:: TRECHO SELECIONADO ::
Podem encontrar-se no quintal, podem comer juntos, não precisam usar máscara. Temos um regime orientado por um protocolo comunitário”, conta. No oásis à margem esquerda do Rio Doce, em meio ao caos sanitário, ele segue alerta para os dramas do mundo, como demonstra na entrevista a seguir.
CartaCapital: Você e os Krenak passam juntos a quarentena. Como tem sido a experiência?
Ailton Krenak: A pandemia não é um evento local. Posso estar sem contágios na minha aldeia, mas há vários casos no entorno. Nos grandes centros urbanos há alguma vigilância. Mas nas bordas do Brasil, na periferia, nas beiradas, no Porto de Manaus, no Porto de Belém, ninguém controla aquele fluxo. Lá na reserva, observamos preocupados. Não adianta nos protegermos se o lado de fora está bagunçado. O recrudescimento da Covid-19 é um risco grave para nossas vidas. Temos consciência, mas tememos que os vizinhos não tenham. Somos uma sociedade do contágio. Por mais que um de nós tome cuidado, sozinho não consegue evitá-lo.

:: INFORMAÇÕES ::
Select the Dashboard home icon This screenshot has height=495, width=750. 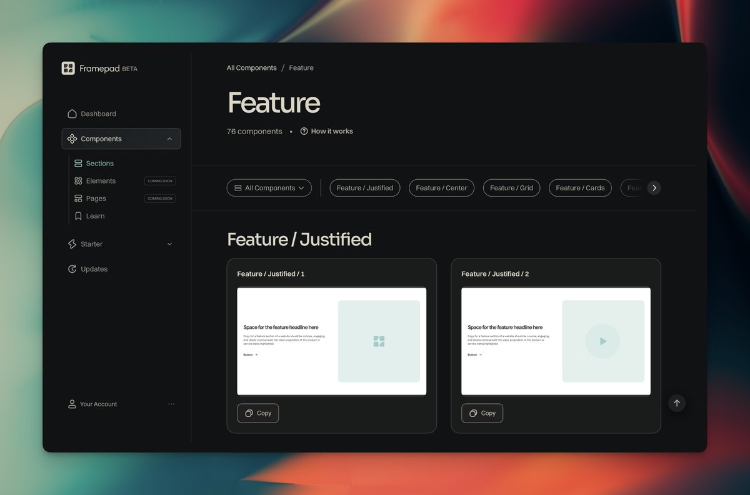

...

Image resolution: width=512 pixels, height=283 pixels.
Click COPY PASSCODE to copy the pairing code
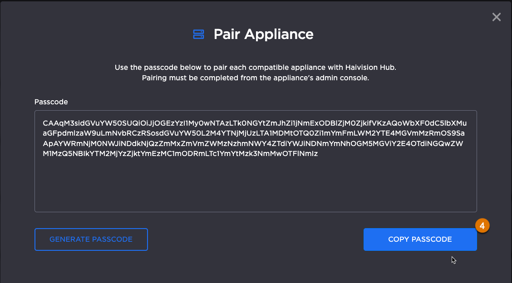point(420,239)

:: EXERCÍCIO 1 ::
De acordo com o trecho selecionado, às margens de qual rio e de que lado fica a aldeia?
:: EXERCÍCIO 2 ::
Com base no trecho selecionado, explique em até três frases por que Ailton Krenak diz que não adianta a aldeia se proteger sozinha.
:: EXERCÍCIO 3 ::
Continue a entrevista com Ailton Krenak do trecho selecionado, começando logo depois da última frase da resposta dele.

:: RESPOSTA 1 ::
Na margem esquerda do Rio Doce.

:: RESPOSTA 2 ::
Porque a pandemia não é um evento local: mesmo sem contágios na aldeia, há vários casos no entorno, e nas bordas do Brasil, como nos portos de Manaus e de Belém, ninguém controla aquele fluxo. Ele afirma que somos uma sociedade do contágio, em que uma pessoa, por mais cuidado que tome, não consegue evitá-lo sozinha.

:: RESPOSTA 3 ::
Mantemos nossas famílias próximas, as irmãs, os cunhados, podem encontrar-se no quintal, podem comer juntos, não precisam usar máscara. Temos um regime orientado por um protocolo comunitário, tomamos decisões juntos. Lá não há decisões individuais. Se alguém põe em risco o coletivo, pode sofrer algum tipo de sanção, inclusive posto para fora.